Kuban State Medical University 
Peoples' Friendship University named after Patrice Lumumba 

Contact person: Irina V. Nesterova, inesterova1@yandex.ru 

The treatment of children with purulent inflammatory diseases (PIDs) is an urgent issue. Various immune dysfunctions play a key role in their development, hindering the timely elimination of pathogens and leading to aggravation of the disease's severity. Timely identification of clinical criteria for PIDs severity and diagnosis of immune dysfunctions can significantly improve the course and outcome of diseases and reduce the economic costs of providing medical care.
Objective – to improve diagnostic and treatment methods for immunocompromised children with PIDs.
Material and methods. We studied 174 children aged 1 to 18 years with PIDs: acute destructive pneumonia – 67 children; acute destructive pneumonia complicated by sepsis – 33 children; acute hematogenous osteomyelitis was diagnosed in 74 children, including 56 children with focal acute hematogenous osteomyelitis and 18 children with septicopyemic acute hematogenous osteomyelitis. The following examination methods were used: clinical, instrumental, laboratory, including immunological (assessment of T-cell and humoral immunity, natural killer cells, and neutrophil granulocytes).

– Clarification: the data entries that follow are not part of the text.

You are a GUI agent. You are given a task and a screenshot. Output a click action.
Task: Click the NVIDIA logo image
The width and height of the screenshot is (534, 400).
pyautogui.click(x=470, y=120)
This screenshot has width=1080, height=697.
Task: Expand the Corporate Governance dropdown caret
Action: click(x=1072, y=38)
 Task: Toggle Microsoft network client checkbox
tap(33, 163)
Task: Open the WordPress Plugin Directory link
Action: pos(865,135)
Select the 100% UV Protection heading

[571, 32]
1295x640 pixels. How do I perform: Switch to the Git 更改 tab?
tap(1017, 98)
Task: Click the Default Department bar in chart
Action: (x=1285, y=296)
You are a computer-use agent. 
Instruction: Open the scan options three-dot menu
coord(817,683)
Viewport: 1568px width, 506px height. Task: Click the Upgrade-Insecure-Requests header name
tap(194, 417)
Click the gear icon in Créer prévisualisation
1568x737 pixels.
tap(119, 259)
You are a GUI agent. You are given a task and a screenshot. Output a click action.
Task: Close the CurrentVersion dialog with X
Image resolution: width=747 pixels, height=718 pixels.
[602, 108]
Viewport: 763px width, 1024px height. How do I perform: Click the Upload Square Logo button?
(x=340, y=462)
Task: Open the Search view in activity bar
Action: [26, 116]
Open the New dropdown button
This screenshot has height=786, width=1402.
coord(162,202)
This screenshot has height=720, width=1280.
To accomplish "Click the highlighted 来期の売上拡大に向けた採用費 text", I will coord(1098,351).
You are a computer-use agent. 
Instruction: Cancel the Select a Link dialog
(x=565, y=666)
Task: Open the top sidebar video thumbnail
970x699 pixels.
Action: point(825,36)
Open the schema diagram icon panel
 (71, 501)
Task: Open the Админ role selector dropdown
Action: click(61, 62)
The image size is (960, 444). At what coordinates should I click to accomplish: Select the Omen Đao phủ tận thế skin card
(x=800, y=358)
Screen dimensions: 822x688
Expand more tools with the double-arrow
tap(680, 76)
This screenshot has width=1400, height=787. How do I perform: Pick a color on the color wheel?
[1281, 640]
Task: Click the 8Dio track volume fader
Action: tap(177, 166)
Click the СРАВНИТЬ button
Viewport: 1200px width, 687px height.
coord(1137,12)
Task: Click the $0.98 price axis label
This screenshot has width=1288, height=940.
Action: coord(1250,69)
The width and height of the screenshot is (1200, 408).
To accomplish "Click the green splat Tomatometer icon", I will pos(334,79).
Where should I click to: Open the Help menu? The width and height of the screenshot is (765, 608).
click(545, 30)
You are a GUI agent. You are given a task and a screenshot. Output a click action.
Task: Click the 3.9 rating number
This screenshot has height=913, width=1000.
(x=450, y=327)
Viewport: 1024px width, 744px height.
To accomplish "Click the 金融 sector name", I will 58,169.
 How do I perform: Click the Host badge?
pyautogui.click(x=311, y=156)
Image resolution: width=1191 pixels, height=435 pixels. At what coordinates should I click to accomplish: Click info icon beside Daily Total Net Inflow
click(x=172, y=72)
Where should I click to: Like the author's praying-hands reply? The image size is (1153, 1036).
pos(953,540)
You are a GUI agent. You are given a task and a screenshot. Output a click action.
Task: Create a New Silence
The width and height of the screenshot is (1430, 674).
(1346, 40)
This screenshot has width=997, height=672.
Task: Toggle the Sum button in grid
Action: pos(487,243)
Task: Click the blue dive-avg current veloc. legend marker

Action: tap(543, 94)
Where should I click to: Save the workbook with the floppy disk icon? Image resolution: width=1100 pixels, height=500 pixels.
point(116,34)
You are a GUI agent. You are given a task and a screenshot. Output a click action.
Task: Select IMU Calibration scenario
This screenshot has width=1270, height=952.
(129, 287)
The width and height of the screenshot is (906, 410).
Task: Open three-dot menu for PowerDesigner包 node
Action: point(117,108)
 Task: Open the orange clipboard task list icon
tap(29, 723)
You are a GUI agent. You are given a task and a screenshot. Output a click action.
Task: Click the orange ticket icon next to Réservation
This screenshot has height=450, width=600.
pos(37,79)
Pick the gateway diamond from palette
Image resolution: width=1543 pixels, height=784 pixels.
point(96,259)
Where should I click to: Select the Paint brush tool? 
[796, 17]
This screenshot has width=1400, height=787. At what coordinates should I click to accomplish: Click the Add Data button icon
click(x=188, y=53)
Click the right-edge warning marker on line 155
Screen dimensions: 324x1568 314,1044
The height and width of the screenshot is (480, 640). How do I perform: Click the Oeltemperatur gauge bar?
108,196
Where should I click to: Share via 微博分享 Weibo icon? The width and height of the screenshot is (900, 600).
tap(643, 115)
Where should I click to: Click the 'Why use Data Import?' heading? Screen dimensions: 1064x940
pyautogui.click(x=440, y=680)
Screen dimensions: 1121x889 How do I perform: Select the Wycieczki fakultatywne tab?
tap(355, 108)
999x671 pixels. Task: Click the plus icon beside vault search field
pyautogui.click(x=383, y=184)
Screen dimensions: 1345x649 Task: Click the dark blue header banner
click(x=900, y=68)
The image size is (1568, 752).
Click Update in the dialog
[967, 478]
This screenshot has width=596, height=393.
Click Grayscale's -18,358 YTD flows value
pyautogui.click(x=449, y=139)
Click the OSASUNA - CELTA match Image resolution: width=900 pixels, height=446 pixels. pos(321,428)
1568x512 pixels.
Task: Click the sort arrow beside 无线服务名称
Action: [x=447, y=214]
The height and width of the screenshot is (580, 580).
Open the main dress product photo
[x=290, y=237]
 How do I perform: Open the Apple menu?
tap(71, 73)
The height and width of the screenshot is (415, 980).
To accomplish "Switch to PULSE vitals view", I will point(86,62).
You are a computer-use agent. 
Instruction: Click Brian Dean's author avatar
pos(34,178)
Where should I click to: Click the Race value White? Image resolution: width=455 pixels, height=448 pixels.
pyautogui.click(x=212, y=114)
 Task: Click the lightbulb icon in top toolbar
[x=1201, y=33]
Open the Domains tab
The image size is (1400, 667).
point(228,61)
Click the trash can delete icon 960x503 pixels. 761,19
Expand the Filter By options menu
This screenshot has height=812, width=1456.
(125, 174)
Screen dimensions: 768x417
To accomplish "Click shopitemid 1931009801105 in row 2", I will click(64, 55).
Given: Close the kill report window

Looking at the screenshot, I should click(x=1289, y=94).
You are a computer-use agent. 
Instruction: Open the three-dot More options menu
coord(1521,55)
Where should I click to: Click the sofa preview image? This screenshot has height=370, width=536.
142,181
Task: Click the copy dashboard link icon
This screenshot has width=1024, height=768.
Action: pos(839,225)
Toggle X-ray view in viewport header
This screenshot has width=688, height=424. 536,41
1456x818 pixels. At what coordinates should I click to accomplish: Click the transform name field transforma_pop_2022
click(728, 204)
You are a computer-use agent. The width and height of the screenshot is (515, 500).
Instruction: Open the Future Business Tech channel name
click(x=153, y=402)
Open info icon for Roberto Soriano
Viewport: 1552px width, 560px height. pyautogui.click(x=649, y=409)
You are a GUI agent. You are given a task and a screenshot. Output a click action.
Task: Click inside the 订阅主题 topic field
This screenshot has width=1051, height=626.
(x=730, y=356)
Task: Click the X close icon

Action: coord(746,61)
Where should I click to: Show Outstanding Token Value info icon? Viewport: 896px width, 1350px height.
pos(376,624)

Results. Based on the proposed most informative clinical, instrumental, laboratory, and immunological criteria, the severity of PIDs and the immunophenotype of secondary immunodeficiency were clarified, which enabled the development of immunomodulatory therapy programs. A differentiated immunomodulatory therapy approach was used to treat children with purulent inflammatory diseases. This approach included the use of a single immunotropic agent – intravenous immunoglobulins (IVIG) or Imunofan – as well as combination immunotherapy with sequential use of IVIG and Imunofan. Personalized immunomodulatory therapy for purulent inflammatory diseases in children demonstrates positive clinical and immunological efficacy and has advantages over traditional therapy. Based on the obtained results, a computer program, ‘Therapeutic and diagnostic technology for selecting immunomodulatory and replacement immunomodulatory therapy for children with purulent inflammatory diseases’, was developed. This program enables the use of differentiated immunomodulatory therapy for purulent inflammatory diseases depending on the child's age, disease severity, and the immunophenotype of the secondary immunodeficiency.
Conclusion. The developed program optimizes the treatment and diagnostic process by increasing diagnostic accuracy and significantly simplifying clinical decision-making for physicians in selecting effective immunomodulatory therapy. This improves the course and outcome of purulent inflammatory diseases in children and restores anti-infective immunity.